### Exercise prompt:
Please retype the data that follows, starting at the line containing "Task: Tap the positions list view switch icon" and stopping after the last line.

### Stored items:
──────────────────────────────

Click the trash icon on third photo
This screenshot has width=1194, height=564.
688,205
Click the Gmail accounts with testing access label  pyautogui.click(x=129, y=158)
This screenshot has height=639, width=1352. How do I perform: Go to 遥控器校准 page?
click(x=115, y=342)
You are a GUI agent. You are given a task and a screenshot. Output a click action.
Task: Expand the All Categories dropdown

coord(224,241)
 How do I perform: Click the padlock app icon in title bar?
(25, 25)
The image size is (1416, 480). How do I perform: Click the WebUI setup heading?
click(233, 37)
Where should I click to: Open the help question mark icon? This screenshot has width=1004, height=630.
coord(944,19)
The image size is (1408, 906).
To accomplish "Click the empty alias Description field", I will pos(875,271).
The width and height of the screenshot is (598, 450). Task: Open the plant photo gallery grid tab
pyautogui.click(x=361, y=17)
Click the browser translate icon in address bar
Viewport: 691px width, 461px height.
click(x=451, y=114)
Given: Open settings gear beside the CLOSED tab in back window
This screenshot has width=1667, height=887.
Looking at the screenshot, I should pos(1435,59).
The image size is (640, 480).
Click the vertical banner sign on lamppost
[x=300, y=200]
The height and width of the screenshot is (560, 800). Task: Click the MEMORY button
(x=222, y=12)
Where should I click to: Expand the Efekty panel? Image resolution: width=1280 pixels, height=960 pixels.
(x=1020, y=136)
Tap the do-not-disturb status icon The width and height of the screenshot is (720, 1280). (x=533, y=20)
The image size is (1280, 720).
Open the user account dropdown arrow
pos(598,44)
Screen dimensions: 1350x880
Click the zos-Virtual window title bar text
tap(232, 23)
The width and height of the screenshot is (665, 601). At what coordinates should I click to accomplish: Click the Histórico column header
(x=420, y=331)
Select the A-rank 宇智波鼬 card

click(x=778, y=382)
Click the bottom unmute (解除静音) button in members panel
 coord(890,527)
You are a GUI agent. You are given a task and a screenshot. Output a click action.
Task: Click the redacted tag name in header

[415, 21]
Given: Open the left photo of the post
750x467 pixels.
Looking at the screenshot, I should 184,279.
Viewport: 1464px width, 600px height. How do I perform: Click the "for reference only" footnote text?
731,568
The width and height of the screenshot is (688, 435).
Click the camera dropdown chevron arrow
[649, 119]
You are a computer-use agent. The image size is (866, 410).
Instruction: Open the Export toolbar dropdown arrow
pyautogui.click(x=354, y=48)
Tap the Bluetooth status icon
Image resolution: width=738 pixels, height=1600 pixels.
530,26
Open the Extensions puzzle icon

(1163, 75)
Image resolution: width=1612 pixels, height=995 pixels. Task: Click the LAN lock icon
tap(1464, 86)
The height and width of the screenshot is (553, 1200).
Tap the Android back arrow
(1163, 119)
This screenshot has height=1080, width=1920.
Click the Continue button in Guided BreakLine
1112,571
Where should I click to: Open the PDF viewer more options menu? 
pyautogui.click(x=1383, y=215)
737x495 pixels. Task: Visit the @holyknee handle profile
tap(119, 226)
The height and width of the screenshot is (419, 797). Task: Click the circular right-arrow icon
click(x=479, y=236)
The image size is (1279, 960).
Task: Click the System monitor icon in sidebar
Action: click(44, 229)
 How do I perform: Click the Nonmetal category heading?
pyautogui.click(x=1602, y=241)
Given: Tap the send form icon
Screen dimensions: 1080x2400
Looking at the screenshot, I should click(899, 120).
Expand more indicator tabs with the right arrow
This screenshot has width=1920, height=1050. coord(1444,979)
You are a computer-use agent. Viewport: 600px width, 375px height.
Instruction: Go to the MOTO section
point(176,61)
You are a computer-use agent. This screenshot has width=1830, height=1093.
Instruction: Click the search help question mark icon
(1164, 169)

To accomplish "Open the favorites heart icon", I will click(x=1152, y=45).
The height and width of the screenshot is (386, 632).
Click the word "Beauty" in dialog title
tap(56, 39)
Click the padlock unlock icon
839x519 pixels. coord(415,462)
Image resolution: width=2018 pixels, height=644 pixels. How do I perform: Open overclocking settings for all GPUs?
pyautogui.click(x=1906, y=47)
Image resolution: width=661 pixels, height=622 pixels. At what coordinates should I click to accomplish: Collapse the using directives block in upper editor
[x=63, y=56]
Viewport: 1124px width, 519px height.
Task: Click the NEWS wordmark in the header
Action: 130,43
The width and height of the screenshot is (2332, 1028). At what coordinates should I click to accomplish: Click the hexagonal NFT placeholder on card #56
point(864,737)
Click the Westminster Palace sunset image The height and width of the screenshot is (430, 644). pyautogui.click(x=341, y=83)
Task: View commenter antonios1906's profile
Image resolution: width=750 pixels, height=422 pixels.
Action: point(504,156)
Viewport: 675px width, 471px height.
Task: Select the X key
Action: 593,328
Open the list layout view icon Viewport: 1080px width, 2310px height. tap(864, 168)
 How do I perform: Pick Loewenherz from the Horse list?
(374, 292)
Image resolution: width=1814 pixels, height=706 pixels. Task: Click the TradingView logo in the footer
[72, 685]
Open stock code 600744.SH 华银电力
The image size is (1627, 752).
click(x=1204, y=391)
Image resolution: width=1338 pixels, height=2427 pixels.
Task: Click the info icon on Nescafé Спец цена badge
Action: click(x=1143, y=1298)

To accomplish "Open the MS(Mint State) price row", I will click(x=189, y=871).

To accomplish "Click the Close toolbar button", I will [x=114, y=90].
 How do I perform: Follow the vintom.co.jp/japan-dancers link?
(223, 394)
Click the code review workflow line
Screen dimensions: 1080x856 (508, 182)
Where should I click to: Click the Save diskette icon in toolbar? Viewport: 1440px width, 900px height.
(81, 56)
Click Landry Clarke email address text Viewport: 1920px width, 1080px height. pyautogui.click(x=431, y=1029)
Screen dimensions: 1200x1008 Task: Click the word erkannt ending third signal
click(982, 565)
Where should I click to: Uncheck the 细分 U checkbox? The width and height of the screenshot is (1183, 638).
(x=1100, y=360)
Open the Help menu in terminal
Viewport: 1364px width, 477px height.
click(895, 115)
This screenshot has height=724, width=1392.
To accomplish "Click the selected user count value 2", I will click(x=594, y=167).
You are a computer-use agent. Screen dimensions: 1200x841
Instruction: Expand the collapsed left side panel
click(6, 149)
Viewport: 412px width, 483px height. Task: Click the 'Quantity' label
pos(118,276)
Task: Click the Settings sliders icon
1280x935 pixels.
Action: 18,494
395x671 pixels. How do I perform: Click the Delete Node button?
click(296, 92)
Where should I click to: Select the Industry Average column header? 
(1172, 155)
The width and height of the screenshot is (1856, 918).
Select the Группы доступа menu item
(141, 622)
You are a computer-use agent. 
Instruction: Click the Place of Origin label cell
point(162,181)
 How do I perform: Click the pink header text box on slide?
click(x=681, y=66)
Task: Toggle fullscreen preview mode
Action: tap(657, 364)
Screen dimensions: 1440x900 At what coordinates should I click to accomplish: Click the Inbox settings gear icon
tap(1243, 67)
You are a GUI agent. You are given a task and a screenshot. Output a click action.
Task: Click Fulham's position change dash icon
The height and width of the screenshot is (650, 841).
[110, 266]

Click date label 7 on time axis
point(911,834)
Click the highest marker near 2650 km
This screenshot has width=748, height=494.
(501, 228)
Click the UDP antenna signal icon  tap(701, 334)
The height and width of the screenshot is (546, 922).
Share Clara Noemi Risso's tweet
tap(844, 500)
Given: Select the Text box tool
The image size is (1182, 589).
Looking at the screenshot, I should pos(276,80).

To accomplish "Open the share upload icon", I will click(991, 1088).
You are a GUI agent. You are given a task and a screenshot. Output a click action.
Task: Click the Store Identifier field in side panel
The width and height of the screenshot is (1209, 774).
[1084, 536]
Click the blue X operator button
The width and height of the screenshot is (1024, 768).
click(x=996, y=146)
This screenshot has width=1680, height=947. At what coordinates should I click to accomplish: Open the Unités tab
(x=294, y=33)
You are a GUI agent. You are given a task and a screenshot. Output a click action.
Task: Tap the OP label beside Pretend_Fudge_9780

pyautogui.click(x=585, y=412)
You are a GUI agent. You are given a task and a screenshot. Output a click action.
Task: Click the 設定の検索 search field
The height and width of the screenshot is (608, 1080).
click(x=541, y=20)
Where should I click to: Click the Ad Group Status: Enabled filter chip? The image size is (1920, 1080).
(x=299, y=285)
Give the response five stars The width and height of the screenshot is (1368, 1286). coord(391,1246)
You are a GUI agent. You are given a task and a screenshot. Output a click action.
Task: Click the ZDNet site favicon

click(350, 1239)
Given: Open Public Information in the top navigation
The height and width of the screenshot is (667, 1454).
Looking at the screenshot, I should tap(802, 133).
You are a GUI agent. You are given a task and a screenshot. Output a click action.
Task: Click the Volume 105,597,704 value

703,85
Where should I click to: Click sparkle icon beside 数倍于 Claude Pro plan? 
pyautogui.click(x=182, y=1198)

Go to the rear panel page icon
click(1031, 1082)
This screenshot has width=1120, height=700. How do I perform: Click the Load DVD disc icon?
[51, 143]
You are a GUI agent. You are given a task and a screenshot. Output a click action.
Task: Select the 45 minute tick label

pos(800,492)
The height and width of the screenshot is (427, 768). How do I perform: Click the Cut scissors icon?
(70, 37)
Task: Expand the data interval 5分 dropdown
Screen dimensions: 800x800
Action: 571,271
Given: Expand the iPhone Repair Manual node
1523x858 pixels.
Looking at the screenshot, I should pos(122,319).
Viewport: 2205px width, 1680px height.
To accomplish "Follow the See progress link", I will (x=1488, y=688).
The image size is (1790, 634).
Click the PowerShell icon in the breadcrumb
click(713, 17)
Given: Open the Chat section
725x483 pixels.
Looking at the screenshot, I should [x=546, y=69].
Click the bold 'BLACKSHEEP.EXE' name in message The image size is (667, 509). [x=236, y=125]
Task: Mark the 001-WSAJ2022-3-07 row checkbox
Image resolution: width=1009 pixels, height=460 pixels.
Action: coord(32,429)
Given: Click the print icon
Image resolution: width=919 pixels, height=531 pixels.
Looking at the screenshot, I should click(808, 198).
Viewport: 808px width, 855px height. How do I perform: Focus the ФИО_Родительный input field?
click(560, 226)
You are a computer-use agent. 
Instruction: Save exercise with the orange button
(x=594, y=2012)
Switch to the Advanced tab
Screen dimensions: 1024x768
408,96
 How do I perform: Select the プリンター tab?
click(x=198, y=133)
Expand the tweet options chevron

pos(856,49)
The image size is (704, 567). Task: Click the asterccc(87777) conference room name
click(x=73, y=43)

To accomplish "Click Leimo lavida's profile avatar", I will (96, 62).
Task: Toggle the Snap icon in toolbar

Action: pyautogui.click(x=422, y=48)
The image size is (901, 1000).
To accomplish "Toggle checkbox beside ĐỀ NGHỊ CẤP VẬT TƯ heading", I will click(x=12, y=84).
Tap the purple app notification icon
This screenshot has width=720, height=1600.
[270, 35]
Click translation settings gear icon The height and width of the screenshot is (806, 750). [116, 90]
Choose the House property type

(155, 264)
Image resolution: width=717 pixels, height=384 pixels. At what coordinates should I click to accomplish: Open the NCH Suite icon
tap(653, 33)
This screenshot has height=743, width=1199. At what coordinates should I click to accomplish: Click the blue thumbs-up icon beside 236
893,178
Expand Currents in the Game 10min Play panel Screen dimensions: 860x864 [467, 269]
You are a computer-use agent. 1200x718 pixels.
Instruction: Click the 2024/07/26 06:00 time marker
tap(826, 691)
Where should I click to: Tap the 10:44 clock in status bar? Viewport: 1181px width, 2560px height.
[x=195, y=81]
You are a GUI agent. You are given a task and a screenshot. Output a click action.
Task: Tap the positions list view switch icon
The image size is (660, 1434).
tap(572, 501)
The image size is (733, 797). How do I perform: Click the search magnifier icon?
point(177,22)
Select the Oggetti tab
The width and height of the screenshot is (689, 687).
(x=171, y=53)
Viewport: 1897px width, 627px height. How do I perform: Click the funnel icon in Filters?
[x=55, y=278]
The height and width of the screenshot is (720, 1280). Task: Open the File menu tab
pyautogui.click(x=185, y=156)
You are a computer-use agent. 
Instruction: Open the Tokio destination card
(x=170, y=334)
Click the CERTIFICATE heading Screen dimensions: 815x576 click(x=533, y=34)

──────────────────────────────

### Response box:
Task: Tap the positions list view switch icon
The image size is (660, 1434).
tap(572, 501)
The image size is (733, 797). How do I perform: Click the search magnifier icon?
point(177,22)
Select the Oggetti tab
The width and height of the screenshot is (689, 687).
(x=171, y=53)
Viewport: 1897px width, 627px height. How do I perform: Click the funnel icon in Filters?
[x=55, y=278]
The height and width of the screenshot is (720, 1280). Task: Open the File menu tab
pyautogui.click(x=185, y=156)
You are a computer-use agent. 
Instruction: Open the Tokio destination card
(x=170, y=334)
Click the CERTIFICATE heading Screen dimensions: 815x576 click(x=533, y=34)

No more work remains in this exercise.